(Task statement): The material below is to be copied exactly from the line with "Viewport: 683px width, 592px" up to and including the line with "Click the New Project toolbar icon", with nothing else kept and no pictures.

(Source material):
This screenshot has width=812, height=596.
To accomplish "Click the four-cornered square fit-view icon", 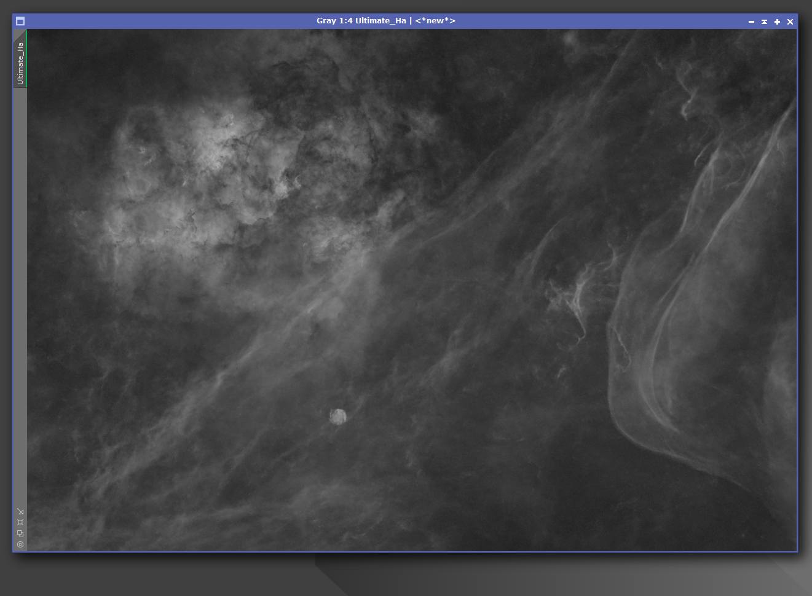I will (x=20, y=522).
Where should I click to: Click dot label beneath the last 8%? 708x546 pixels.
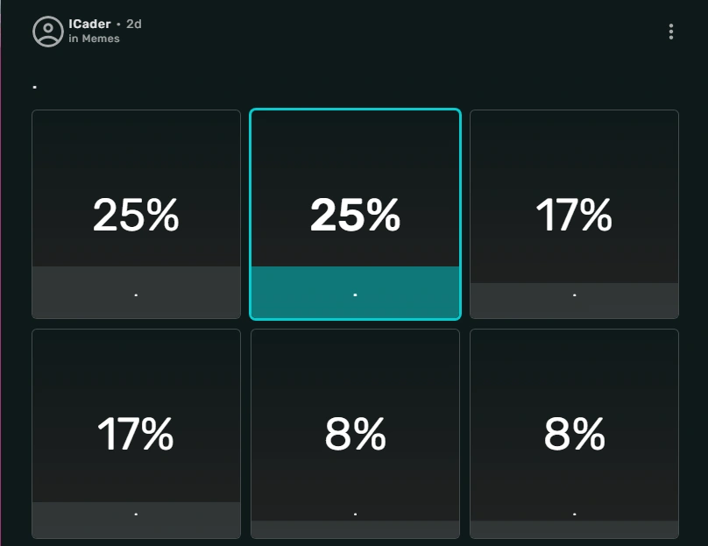[x=574, y=514]
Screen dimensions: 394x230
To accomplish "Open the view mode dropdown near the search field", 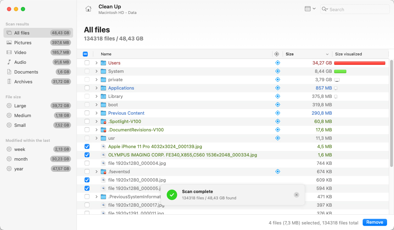I will pos(309,9).
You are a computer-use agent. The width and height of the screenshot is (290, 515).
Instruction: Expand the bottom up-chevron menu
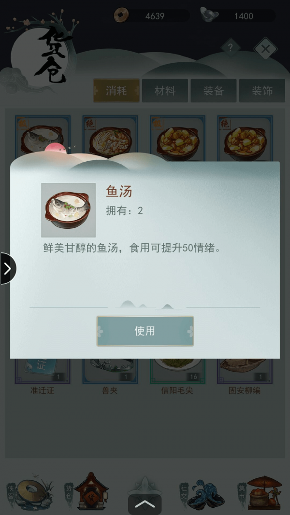[145, 504]
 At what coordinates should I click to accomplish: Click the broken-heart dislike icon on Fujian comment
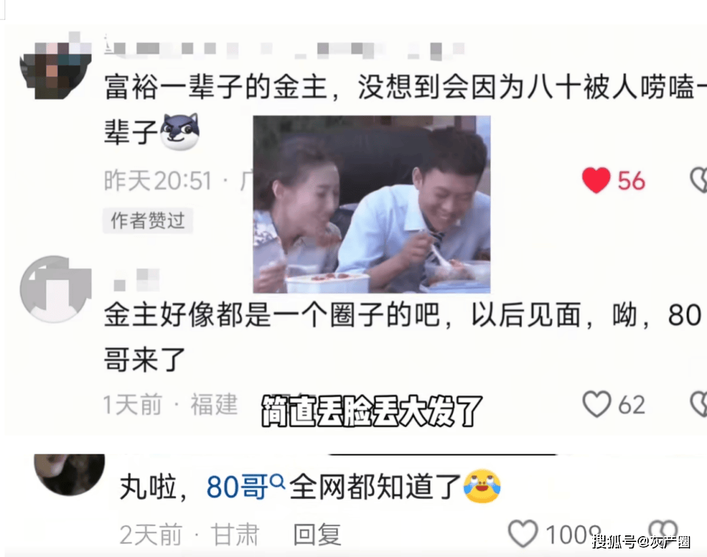coord(699,403)
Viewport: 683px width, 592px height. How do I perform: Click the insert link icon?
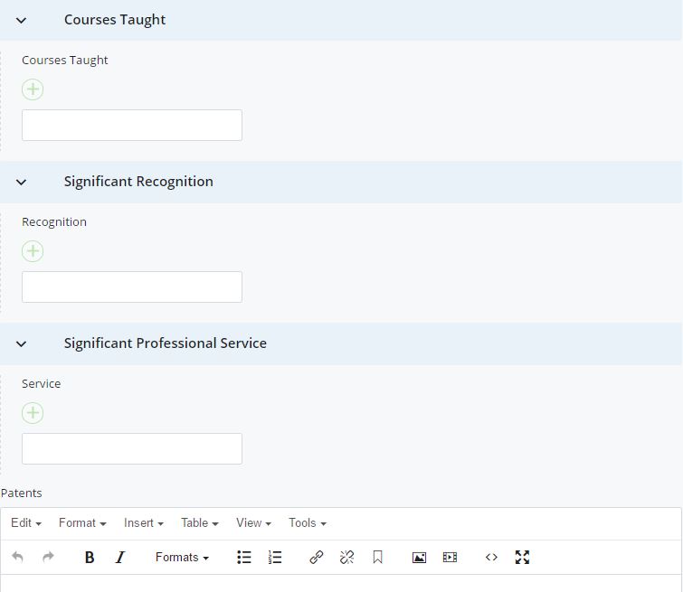coord(316,558)
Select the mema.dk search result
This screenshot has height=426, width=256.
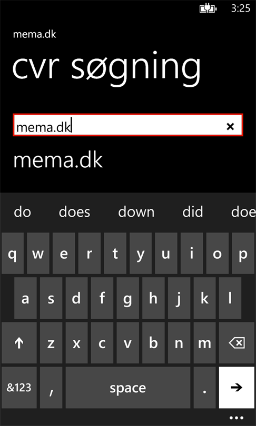pyautogui.click(x=58, y=160)
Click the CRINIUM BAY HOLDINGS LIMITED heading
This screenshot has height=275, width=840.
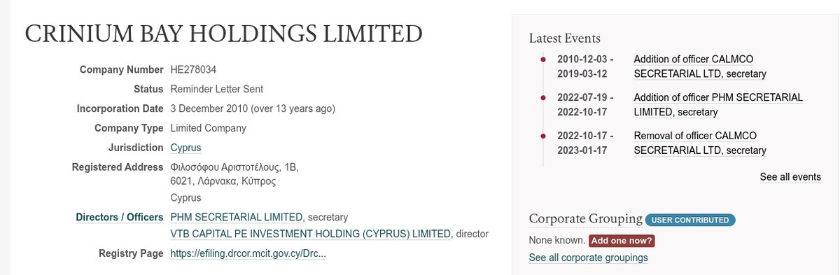coord(224,34)
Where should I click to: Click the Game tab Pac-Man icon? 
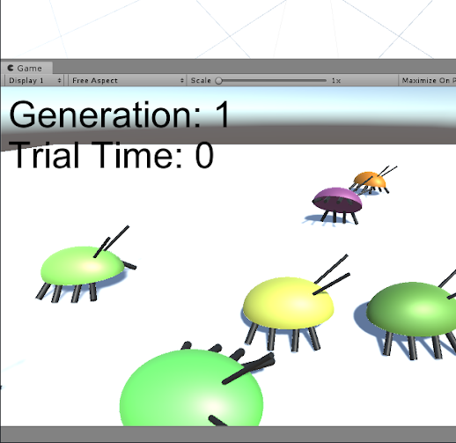pyautogui.click(x=11, y=68)
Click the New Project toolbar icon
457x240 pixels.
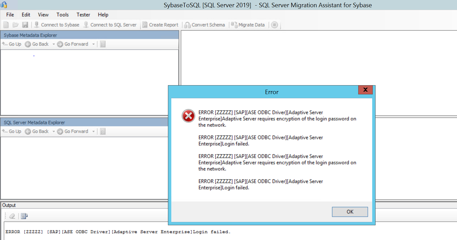pos(6,25)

(Written solution):
Viewport: 683px width, 592px height. How do I perform: Click the insert link icon?
coord(316,558)
Select the mema.dk search result
This screenshot has height=426, width=256.
pyautogui.click(x=58, y=160)
Click the CRINIUM BAY HOLDINGS LIMITED heading
This screenshot has height=275, width=840.
coord(224,34)
Where should I click to: Click the Game tab Pac-Man icon? 
pyautogui.click(x=11, y=68)
Click the New Project toolbar icon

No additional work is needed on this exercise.